SAN FRANCISCO-Oracle and Sun Microsystems, nervously awaiting the blessing of the European Commission to become one company by the end of the year, kicked off their first joint Oracle OpenWorld conference here at the Moscone Center Oct. 11 by announcing an intriguing new flash-based storage system and re-identifying “The Giant”-as Oracle founder Larry Ellison referred to IBM-as its key market target.
Sun Chairman and co-founder Scott McNealy, Sun Vice President of the Systems Group John Fowler, and Vice President and Sun Fellow James Gosling represented their company on stage.
Ellison took his usual jabs at IBM and made his standard “we’re way faster than they are” statements, but in this instance he ended up taking a back seat to the Sun executives in the opening presentation of a five-day conference that is expected to draw about 35,000 attendees.
Fowler, who appears to have replaced Sun CEO Jonathan Schwartz-who was nowhere in sight-as No. 2 on the company’s media-visibility chart, made the news announcement of the evening by introducing the F5100 FlashFire Storage Array, which is loaded with 80 NAND flash modules (which equates to a whopping 1.8TB of solid-state capacity) that Fowler claimed runs on only about 300 watts of power.
“This single array is comparable in speed and capacity to thousands-yes, thousands-of disks,” Fowler said. “This new storage system will have four times the throughput of anything comparable on disk, yet cut power use by about one-fourth.”
Fowler didn’t offer a lot of details about the F5100-including the pricing, which undoubtedly will also be impressive. But solid-state is the way storage is quickly moving, and this new machine promises to be the biggest and most powerful SSD storage array the world has seen to date.
McNealy and Ellison both defended Oracle from recent statements by IBM and Hewlett-Packard, whose advertising has tried to create doubt in the marketplace that Oracle will continue to invest in Sun’s SPARC chips, the Solaris operating system, the MySQL database and StorageTek franchises.
“If Oracle messes with it, the world will fork,” McNealy said, referring to all of Sun’s intellectual capital.
Ellison, who spoke for the last 20 minutes of the opening keynote, reiterated his stance that Oracle will continue to invest “even more than Sun itself did” in the hardware and software developed by the company that brought Java and “the network is the computer” to the world.
“It’s dazzling to think of all the innovations that have come from Sun over the last couple of decades,” Ellison said. “It’s no wonder that Scott is so filled with pride when he talks about the company he founded and all it has delivered to the computer industry.
“I think it’s exciting that we can take this great company, Sun, and combine it with another great company, Oracle, and merge those technologies-and maybe do things that neither company could do by themselves.”
Ellison Explains TPC Reprimand
Ellison talked a bit about the recent reprimand he and his company received from the Transaction Processing Performance Council, a nonprofit that checks on claims made in advertising that involve benchmarks for IT products.
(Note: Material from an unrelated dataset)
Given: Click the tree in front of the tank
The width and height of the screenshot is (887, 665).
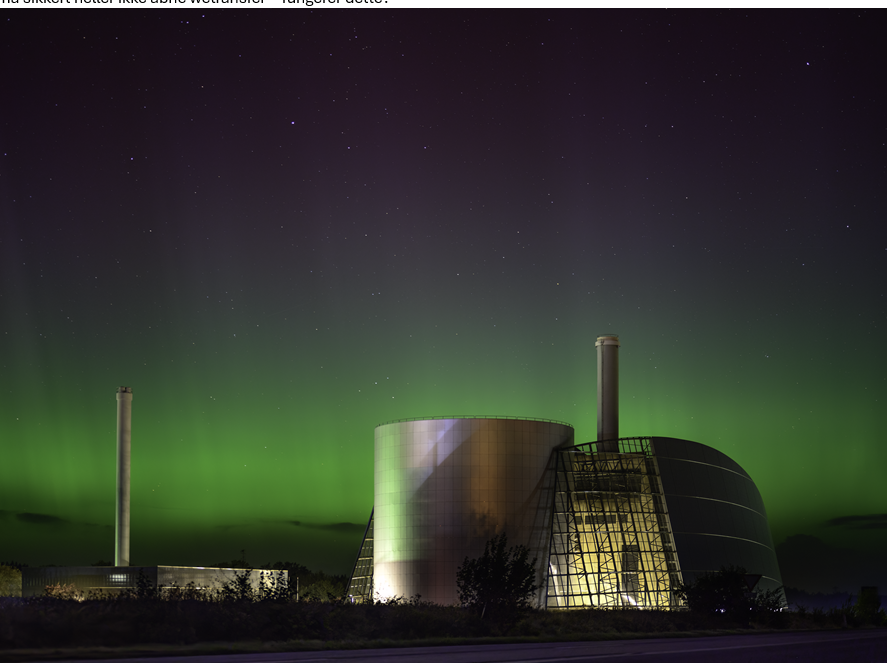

The TPC’s TPC-C benchmark is an often-used standard for comparing online transaction processing performance on various hardware and software configurations.
The TPC requires that claims based on TPC benchmarks must be demonstrable using publicly available data from official TPC benchmark results.
Oracle contended in a series of advertisements that its database server running on SPARC chips and on Solaris is faster than one from IBM using a benchmark result it claimed will be announced on Oct. 14. “This is not supported because Oracle did not have a TPC result at the time of publication,” the TPC said on Sept. 30, when the TPC announced that it had fined Oracle $10,000 for the yet-to-be substantiated claim.
“Right after we announced the merger,” Ellison said, “IBM started going to Sun customers and said, ‘Well, you know, Oracle’s going to get out of the hardware business. They’re not going to invest in Solaris. They’re not going to invest in SPARC. They don’t care about that-they’re a software company. As a Sun customer, can you deal with this kind of uncertainty?’
“We felt we had to respond. And we made a series of commitments [in advertisements]. First we said, ‘We are not selling the hardware business-no part of the hardware business. We think SPARC is a fantastic technology, and we think with a little more investment it can be even better.”
Ellison then said that is why his company ran the benchmark ad. “We knew it was a little out there, but we thought it was important. We figured, ‘Well, it cost us 10 grand.’ But we will be running the ads again soon, and now everything is on the right time line,” he said.
Ellison also expressed specific support for every major Sun and Sun-sponsored product.
“We also think that MySQL is a fantastic piece of technology, it’s extremely popular, it’s an open-source product, and we’re going to increase our rate of contribution to that product. We feel that if we can make it better, we might be able to make a little money along the way,” Ellison said.
Ellison poked fun at IBM several times during the keynote, but the one statement that might have hit home the most involved a reference to Big Blue’s well-publicized Smarter Planet initiative.
“We’re in it to win it. We’re looking forward to competing with IBM in the systems business,” Ellison said. “We think the combination of Sun and Oracle is well-equipped to compete successfully against the giant.
“We’re not trying to make a smarter planet here-we’re trying to make smarter computers.”